Every line of the material below must be repeated exactly.

──────── Material shown ────────

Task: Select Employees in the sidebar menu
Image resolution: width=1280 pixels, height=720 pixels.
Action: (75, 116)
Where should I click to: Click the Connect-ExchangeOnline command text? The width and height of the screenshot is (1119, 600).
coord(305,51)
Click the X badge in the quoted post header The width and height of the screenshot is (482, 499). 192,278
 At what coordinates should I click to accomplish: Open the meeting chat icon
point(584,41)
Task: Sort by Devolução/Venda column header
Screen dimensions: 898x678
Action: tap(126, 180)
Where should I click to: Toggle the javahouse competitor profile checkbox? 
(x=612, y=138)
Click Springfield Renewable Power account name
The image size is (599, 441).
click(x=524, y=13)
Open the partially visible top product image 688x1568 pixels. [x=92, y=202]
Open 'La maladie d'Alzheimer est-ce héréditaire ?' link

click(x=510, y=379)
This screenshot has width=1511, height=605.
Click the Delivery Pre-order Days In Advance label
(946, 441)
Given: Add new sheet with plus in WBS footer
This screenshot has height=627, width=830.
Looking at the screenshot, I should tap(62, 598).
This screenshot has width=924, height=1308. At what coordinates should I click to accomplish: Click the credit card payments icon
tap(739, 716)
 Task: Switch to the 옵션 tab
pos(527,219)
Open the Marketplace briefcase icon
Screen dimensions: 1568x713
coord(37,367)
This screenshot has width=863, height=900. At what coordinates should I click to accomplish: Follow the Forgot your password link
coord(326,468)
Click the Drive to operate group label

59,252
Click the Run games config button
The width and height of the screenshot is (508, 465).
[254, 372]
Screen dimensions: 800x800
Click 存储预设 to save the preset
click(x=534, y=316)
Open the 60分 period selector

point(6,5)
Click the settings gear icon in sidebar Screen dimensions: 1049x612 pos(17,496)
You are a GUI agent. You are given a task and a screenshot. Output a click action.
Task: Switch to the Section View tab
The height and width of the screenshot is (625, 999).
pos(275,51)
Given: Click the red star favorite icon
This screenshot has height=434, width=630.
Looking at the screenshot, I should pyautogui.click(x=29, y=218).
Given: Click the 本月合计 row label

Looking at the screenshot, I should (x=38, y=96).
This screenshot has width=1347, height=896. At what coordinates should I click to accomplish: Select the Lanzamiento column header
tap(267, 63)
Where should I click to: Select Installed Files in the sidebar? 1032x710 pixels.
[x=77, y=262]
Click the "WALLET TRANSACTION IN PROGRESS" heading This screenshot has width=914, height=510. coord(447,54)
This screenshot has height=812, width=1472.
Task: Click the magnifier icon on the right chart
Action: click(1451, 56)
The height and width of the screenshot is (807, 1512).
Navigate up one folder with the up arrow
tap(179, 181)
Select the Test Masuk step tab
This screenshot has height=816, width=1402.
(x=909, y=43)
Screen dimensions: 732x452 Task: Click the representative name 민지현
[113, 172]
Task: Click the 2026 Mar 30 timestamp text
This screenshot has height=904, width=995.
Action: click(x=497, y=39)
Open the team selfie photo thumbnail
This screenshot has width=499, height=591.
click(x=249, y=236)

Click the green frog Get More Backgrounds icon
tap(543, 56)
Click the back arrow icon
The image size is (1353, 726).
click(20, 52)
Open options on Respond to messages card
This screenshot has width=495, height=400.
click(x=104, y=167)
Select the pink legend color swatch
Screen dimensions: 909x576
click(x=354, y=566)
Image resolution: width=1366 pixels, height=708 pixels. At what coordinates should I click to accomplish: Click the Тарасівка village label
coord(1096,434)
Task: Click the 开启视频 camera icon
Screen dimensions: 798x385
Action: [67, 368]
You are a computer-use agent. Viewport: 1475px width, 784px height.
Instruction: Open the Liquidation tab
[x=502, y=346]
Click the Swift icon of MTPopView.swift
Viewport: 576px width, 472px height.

────────

• Answer for the task:
Task: Select Employees in the sidebar menu
Image resolution: width=1280 pixels, height=720 pixels.
Action: (75, 116)
Where should I click to: Click the Connect-ExchangeOnline command text? The width and height of the screenshot is (1119, 600).
coord(305,51)
Click the X badge in the quoted post header The width and height of the screenshot is (482, 499). 192,278
 At what coordinates should I click to accomplish: Open the meeting chat icon
point(584,41)
Task: Sort by Devolução/Venda column header
Screen dimensions: 898x678
Action: tap(126, 180)
Where should I click to: Toggle the javahouse competitor profile checkbox? 
(x=612, y=138)
Click Springfield Renewable Power account name
The image size is (599, 441).
click(x=524, y=13)
Open the partially visible top product image 688x1568 pixels. [x=92, y=202]
Open 'La maladie d'Alzheimer est-ce héréditaire ?' link

click(x=510, y=379)
This screenshot has width=1511, height=605.
Click the Delivery Pre-order Days In Advance label
(946, 441)
Given: Add new sheet with plus in WBS footer
This screenshot has height=627, width=830.
Looking at the screenshot, I should tap(62, 598).
This screenshot has width=924, height=1308. At what coordinates should I click to accomplish: Click the credit card payments icon
tap(739, 716)
 Task: Switch to the 옵션 tab
pos(527,219)
Open the Marketplace briefcase icon
Screen dimensions: 1568x713
coord(37,367)
This screenshot has width=863, height=900. At what coordinates should I click to accomplish: Follow the Forgot your password link
coord(326,468)
Click the Drive to operate group label

59,252
Click the Run games config button
The width and height of the screenshot is (508, 465).
[254, 372]
Screen dimensions: 800x800
Click 存储预设 to save the preset
click(x=534, y=316)
Open the 60分 period selector

point(6,5)
Click the settings gear icon in sidebar Screen dimensions: 1049x612 pos(17,496)
You are a GUI agent. You are given a task and a screenshot. Output a click action.
Task: Switch to the Section View tab
The height and width of the screenshot is (625, 999).
pos(275,51)
Given: Click the red star favorite icon
This screenshot has height=434, width=630.
Looking at the screenshot, I should pyautogui.click(x=29, y=218).
Given: Click the 本月合计 row label

Looking at the screenshot, I should (x=38, y=96).
This screenshot has width=1347, height=896. At what coordinates should I click to accomplish: Select the Lanzamiento column header
tap(267, 63)
Where should I click to: Select Installed Files in the sidebar? 1032x710 pixels.
[x=77, y=262]
Click the "WALLET TRANSACTION IN PROGRESS" heading This screenshot has width=914, height=510. coord(447,54)
This screenshot has height=812, width=1472.
Task: Click the magnifier icon on the right chart
Action: click(1451, 56)
The height and width of the screenshot is (807, 1512).
Navigate up one folder with the up arrow
tap(179, 181)
Select the Test Masuk step tab
This screenshot has height=816, width=1402.
(x=909, y=43)
Screen dimensions: 732x452 Task: Click the representative name 민지현
[113, 172]
Task: Click the 2026 Mar 30 timestamp text
This screenshot has height=904, width=995.
Action: click(x=497, y=39)
Open the team selfie photo thumbnail
This screenshot has width=499, height=591.
click(x=249, y=236)

Click the green frog Get More Backgrounds icon
tap(543, 56)
Click the back arrow icon
The image size is (1353, 726).
click(20, 52)
Open options on Respond to messages card
This screenshot has width=495, height=400.
click(x=104, y=167)
Select the pink legend color swatch
Screen dimensions: 909x576
click(x=354, y=566)
Image resolution: width=1366 pixels, height=708 pixels. At what coordinates should I click to accomplish: Click the Тарасівка village label
coord(1096,434)
Task: Click the 开启视频 camera icon
Screen dimensions: 798x385
Action: [67, 368]
You are a computer-use agent. Viewport: 1475px width, 784px height.
Instruction: Open the Liquidation tab
[x=502, y=346]
Click the Swift icon of MTPopView.swift
Viewport: 576px width, 472px height.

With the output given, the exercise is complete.